Jedes Jahr kommt viel Abfall zusammen

Noch ist der Marktanteil der vor wenigen Jahren als umweltfreundliche Alternative zu Einwegprodukten entwickelten Menstruationsunterhosen marginal. Aus Gründen der Nachhaltigkeit sollte das aber nicht so bleiben, findet Prof. Dr. Eppinger. Denn bei 30 Millionen Frauen allein in Deutschland, die jeden Monat menstruieren, kommt viel Abfall zusammen. Tampons bzw. Binden aus Zellstoff bzw. Zellulose werden entweder zusammen mit dem Restmüll auf Deponien verbrannt. Oder sie landen in der Kanalisation, wo sie immer wieder Probleme bereiten.

Unternehmen in der Textilbranche stärken

Mittelfristig verfolgt die Textilingenieurin allerdings noch ein anderes Ziel: Sie will mit ihrer Forschung dazu beitragen, dass die von kleinen und mittelständischen Unternehmen (KMU) geprägte deutsche Textilbranche in der Lage ist, funktionsoptimierte und nachhaltige Menstruationsunterwäsche auf den Markt zu bringen. Das könnte, so die Vision, die Wettbewerbsfähigkeit der KMU steigern, auf dem Binnenmarkt und auf dem europäischen Markt.

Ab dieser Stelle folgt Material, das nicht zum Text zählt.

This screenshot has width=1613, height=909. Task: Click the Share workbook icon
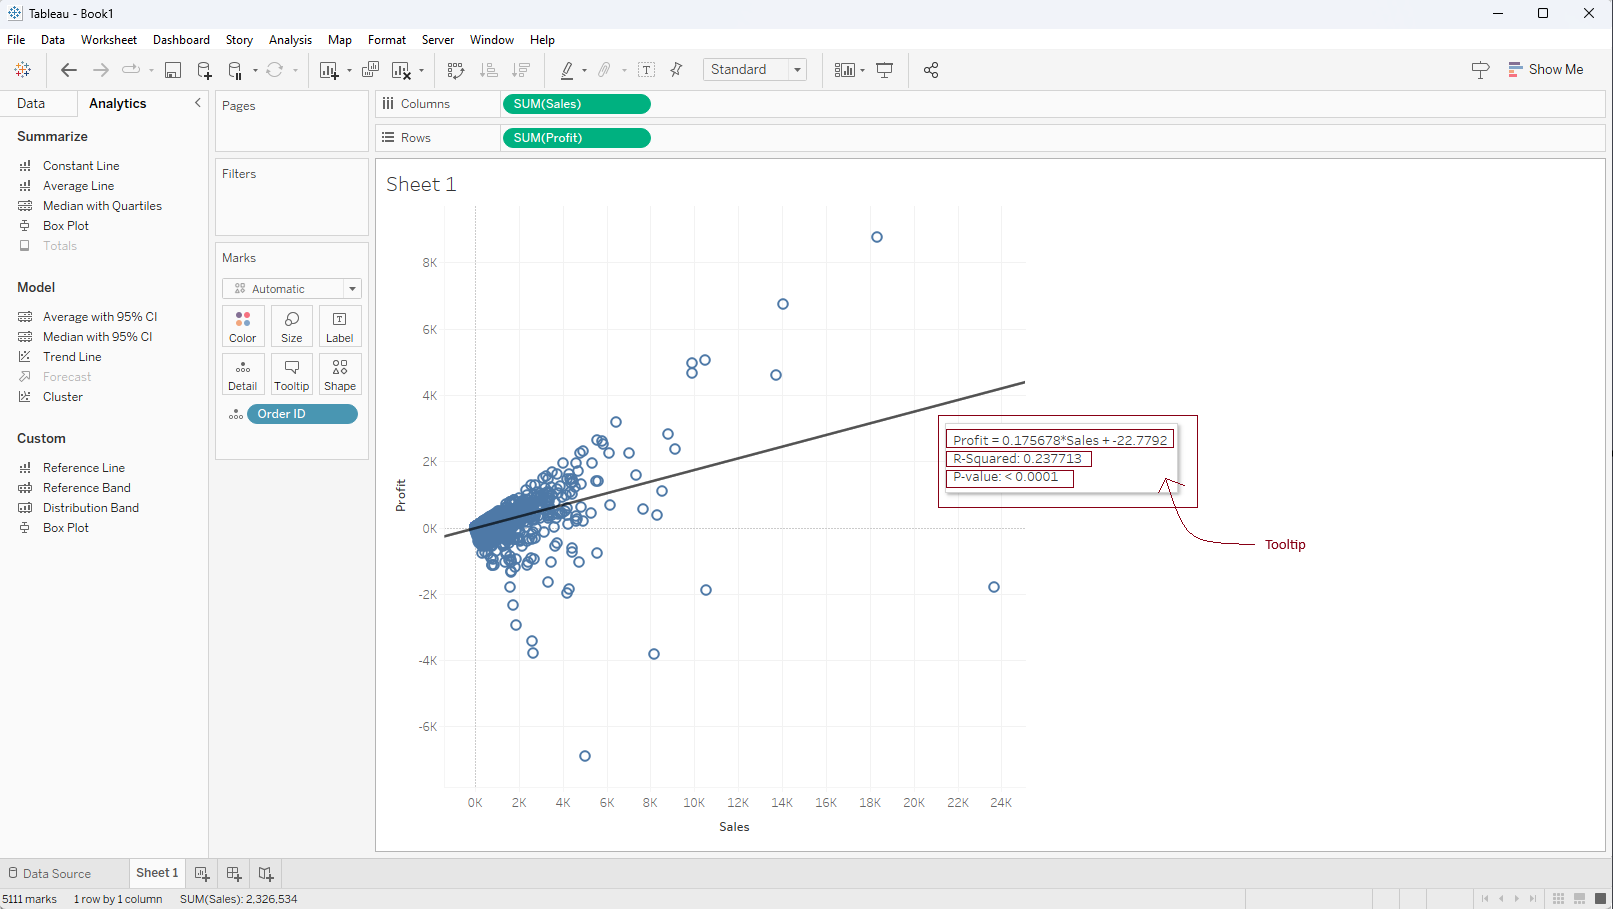(931, 70)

Menstruationswäsche muss alltagstauglich sein

Damit Frauen von Tampons auf Menstruationsunterhosen umsteigen, müssen sie freilich alltagstauglich sein. „Bei dieser Wäsche ist keine geringe Performance gefordert“, sagt Prof. Dr. Eppinger. Die oberste Schicht des mehrlagigen Funktionsstoffs, der in einen herkömmlichen Slip integriert wird, muss durchlässig sein und darf kein irritierendes Feuchtigkeitsempfinden hinterlassen. Die mittleren Lagen hingegen müssen Flüssigkeit für einen bestimmten Zeitraum zuverlässig speichern und einen Auslaufschutz bieten.

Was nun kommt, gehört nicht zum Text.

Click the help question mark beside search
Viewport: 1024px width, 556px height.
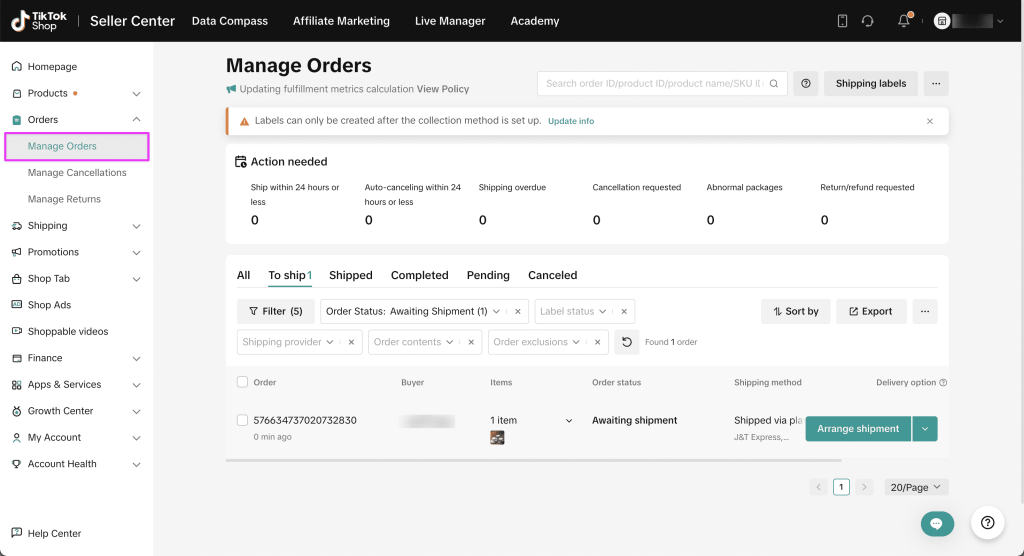(x=806, y=84)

Alle testen nach eigenen Verfahren

In den letzten Jahren sind eine Reihe Periodenunterhosen auf den Markt gekommen, die versuchen, diese Anforderungen zu erfüllen. Der Großteil wird von engagierten Gründerinnen im Direktvertrieb vermarktet. „Doch es gibt keine normgerechte Prüfung, mit der sie die qualitativen Eigenschaften beweisen müssen bzw. beweisen können“, beklagt die Textilingenieurin. Vielmehr würden Labore und Unternehmen nach eigenen Verfahren testen, in der Regel nicht unter physiologisch vergleichbaren Bedingungen, sodass ihre Angaben weder vergleichbar noch verlässlich seien.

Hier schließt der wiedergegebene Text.